(Estratto del documento):
= = = = = = =

Di Maria Giovanna Vagenas/

Güeros di Alonso Ruizpalacios  dopo il successo di Berlino e del Festival del Cine Español arriva al Cinema Detour di Roma.

“Essere giovane e non essere rivoluzionario è una contraddizione” dice una scritta in stampatello su un muro dell’UNAM, l’Università autonoma di Città del Messico, occupata da mesi. Mentre la cinepresa segue i passi dei quattro eroi della vicenda; Tomàs, Federico detto Sombra, Santos e Ana fra l’agitazione dell’assemblea generale, i corridoi brulicanti di attività, le classi convertite in dormitorio e una festa nel cortile dell’edificio sfruttando le infinte sfumature di un bianco e nero morbido e leggermente brumoso, la banda sonora -in completo contrasto con le immagini- ci trasporta lontano sulle note struggenti di una canzone messicana degli anni 50: Azul, scritta dal mitico Augustin Lara per la voce di Toña la Negra.

La melodia di Azul continua a risuonare lungamente nella mente di chi ha visto Güeros,  opera prima del messicano Alonso Ruizpalacios, un piccolo capolavoro melanconico e poetico, pieno di verve e d’ironia, ricompensato alla 64 edizione del Festival di Berlino con il premio per la migliore opera prima e ora in sala al cinema Farnese di Roma in occasione del Festival del Cine Español (5-10 maggio 2016).
Esplorazione dell’anima tormentata del suo protagonista, Sombra, e di quella dei suoi compagni d’avventura, Güeros c’imbarca in un viaggio che è insieme road-movie e rito iniziatico, alla ricerca di un musicista straordinario scomparso nell’oblio totale; il fantomatico Epigmenio Cruz che- come vuole un mito metropolitano – con la sua arte avrebbe fatto piangere Bob Dylan.

= = = = = = =

(Dati grezzi):
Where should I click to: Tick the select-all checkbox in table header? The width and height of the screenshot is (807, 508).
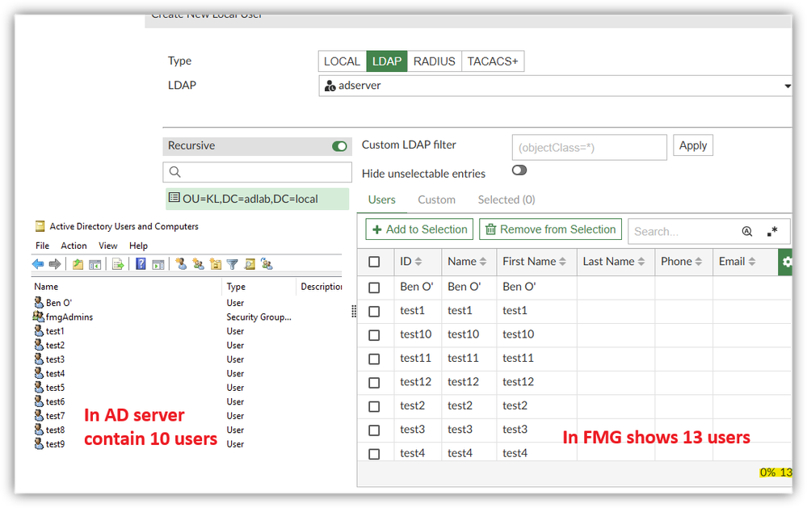tap(374, 262)
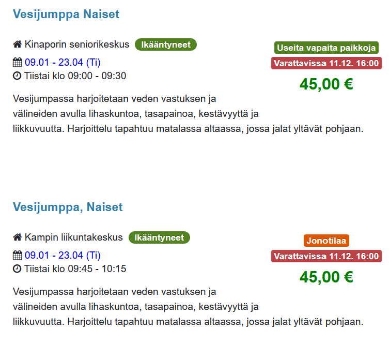This screenshot has height=343, width=389.
Task: Open date link 09.01 - 23.04 for Kinaporin
Action: click(x=63, y=63)
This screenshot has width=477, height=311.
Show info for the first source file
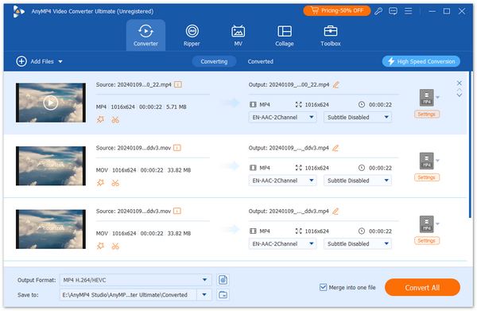(x=178, y=84)
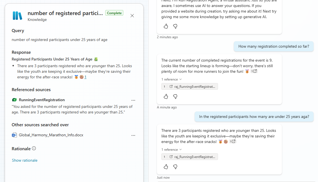Open more options for Global_Harmony_Marathon_Info.docx
This screenshot has height=182, width=318.
coord(133,135)
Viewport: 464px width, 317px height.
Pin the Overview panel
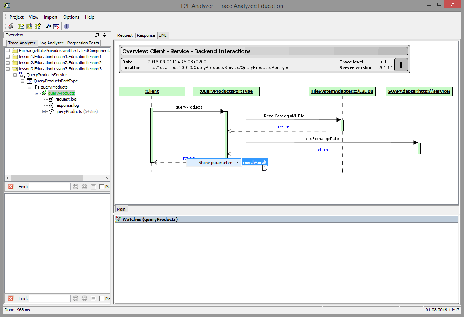[x=105, y=35]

= = = = = = =

(Compito richiesto 1): Secondo la recensione del film Güeros, quale premio ha ottenuto il film alla 64ª edizione del Festival di Berlino?
(Compito richiesto 2): Per favore, prosegui la recensione del film Güeros dopo la sua ultima frase.

(Risultato dell'esercizio 1): Il premio per la migliore opera prima.

(Risultato dell'esercizio 2):
Risolutamente controcorrente rispetto ai contenuti e allo stile tipici del cinema messicano di questi ultimi anni in cui la violenza onnipresente viene spesso rappresentata attraverso un esacerbato espressionismo visuale,  Alonso Ruizpalacios decide di raccontarci una storia  intima e nostalgica servendosi di un linguaggio memore della nouvelle vague. Regista, sceneggiatore e attore lui stesso, Ruizpalacios indaga con uno sguardo perspicace e lirico la realtà messicana;  la storia si svolge in un passato recente –  siamo nel 1999 – e ha un sapore vagamente autobiografico che si manifesta nell’autenticità dei dettagli della messa in scena e nell’atteggiamento profondamente partecipe con cui il cineasta, nato nel 1978, guarda verso quelli che sono stati gli anni della sua adolescenza e prima gioventù.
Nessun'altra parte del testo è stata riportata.